TASK REQUIREMENTS
The reply should hold only the lines below beginning at the one with "814x500 pixels. At" and ending at the one with "Task: Open the Sort by tool", copied exactly, with every picture left out.

RECORD EXCERPTS
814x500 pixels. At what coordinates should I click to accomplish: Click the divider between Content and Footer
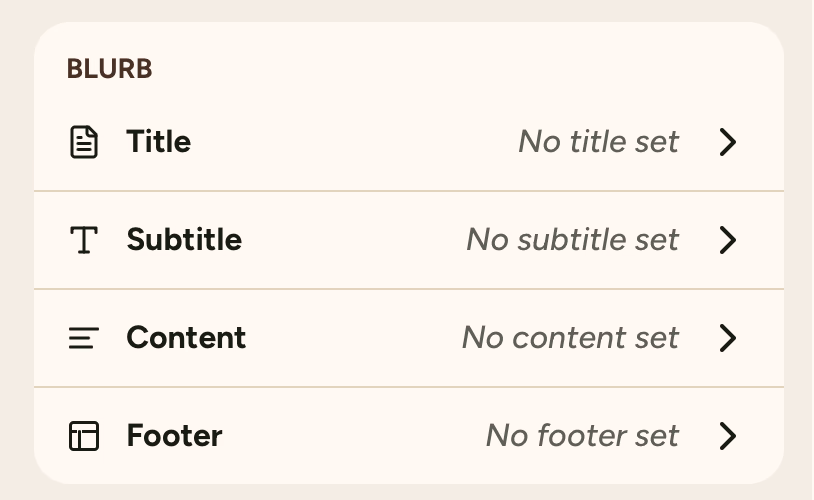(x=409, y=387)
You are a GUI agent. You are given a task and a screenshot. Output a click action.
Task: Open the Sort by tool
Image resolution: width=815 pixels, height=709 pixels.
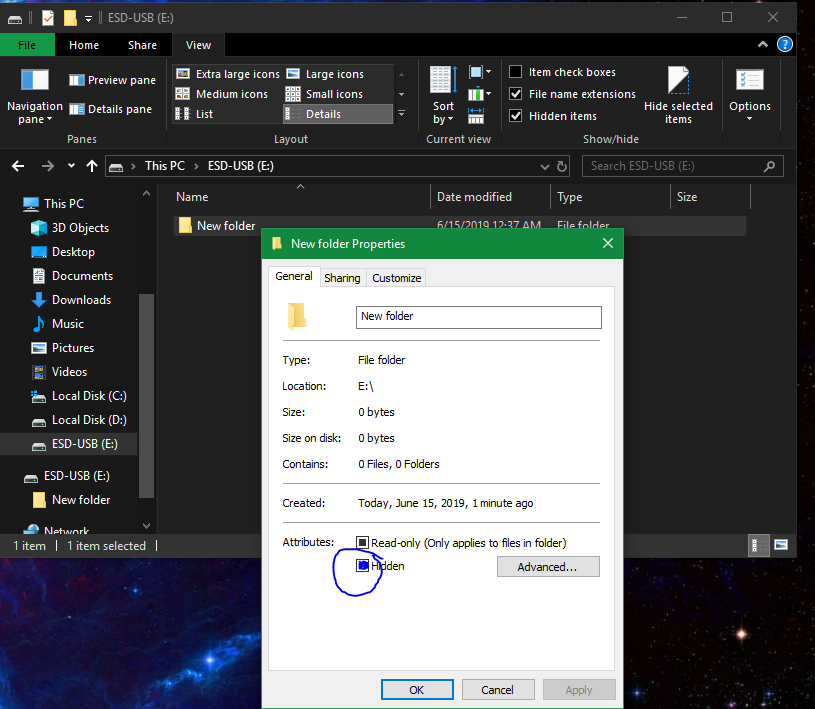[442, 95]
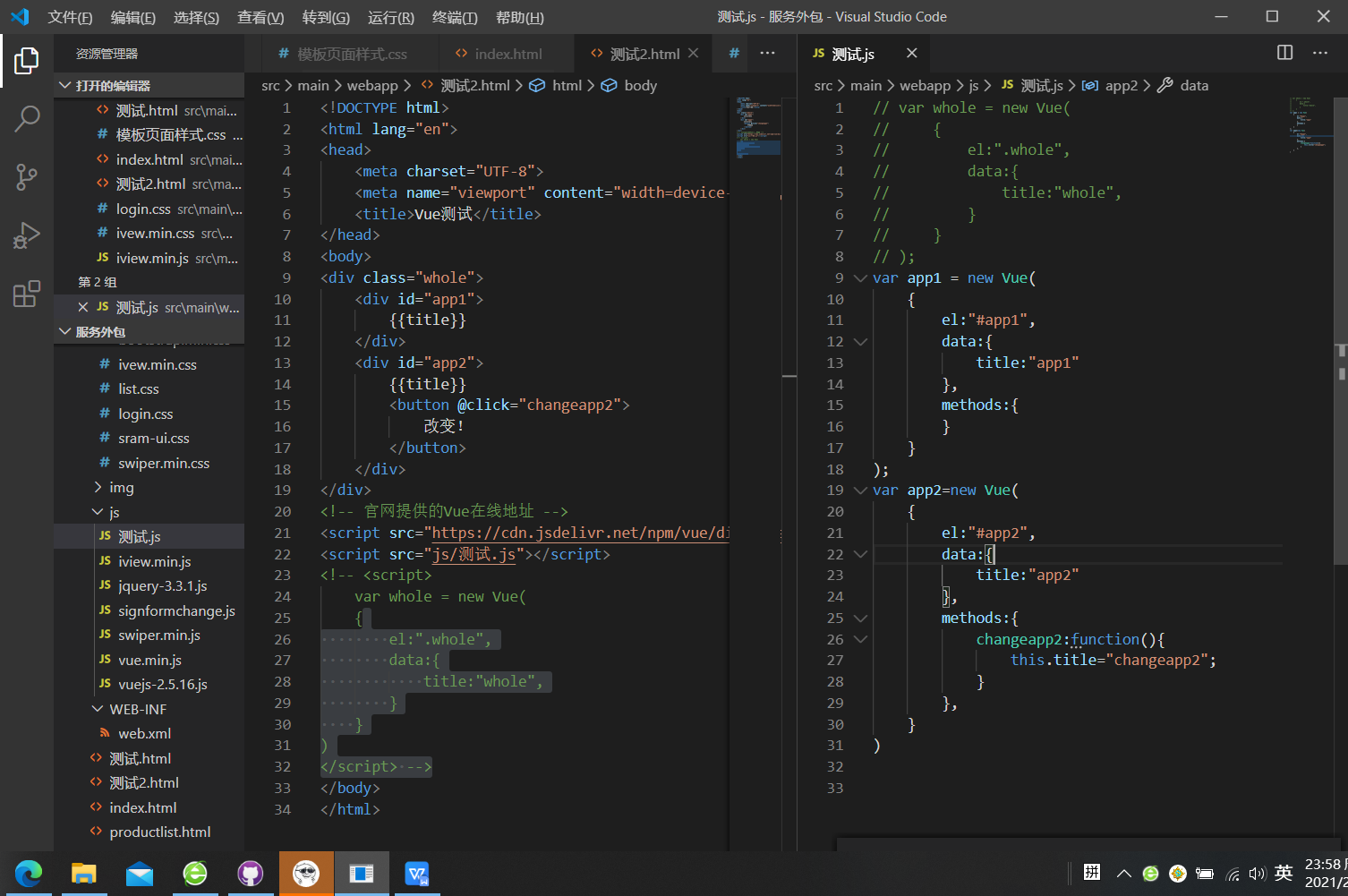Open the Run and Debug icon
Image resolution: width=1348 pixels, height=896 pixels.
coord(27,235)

--

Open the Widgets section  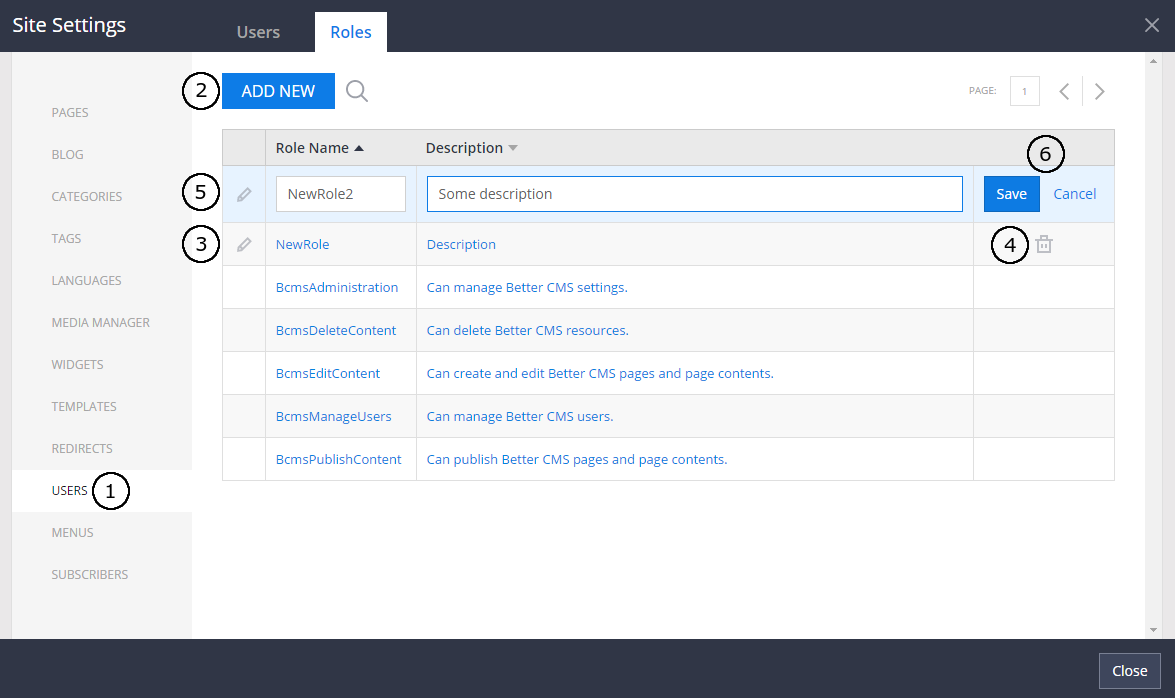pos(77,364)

...

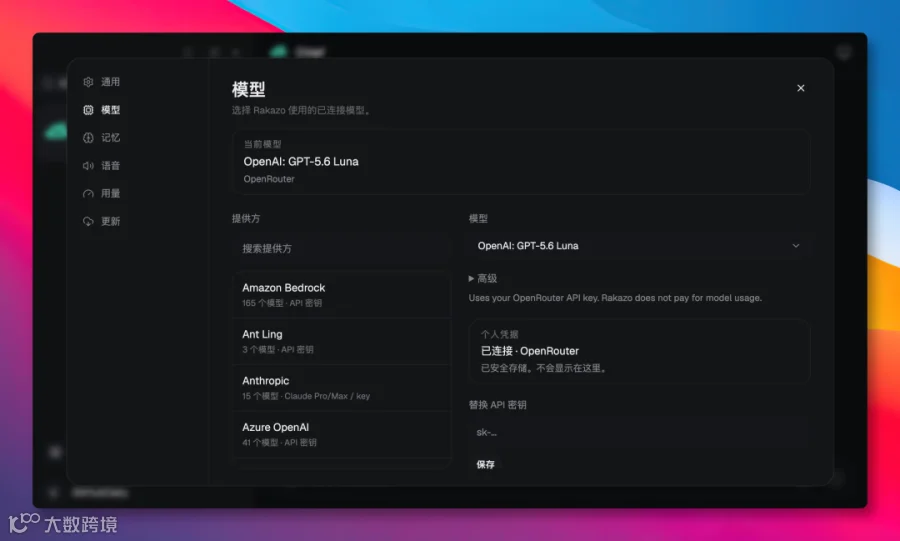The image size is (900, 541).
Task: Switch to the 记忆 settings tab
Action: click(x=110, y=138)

ANSWER FOR THIS EXERCISE
814x500 pixels. At what coordinates should I click to accomplish: Click the divider between Content and Footer
(x=409, y=387)
You are a GUI agent. You are given a task and a screenshot. Output a click action.
Task: Open the Sort by tool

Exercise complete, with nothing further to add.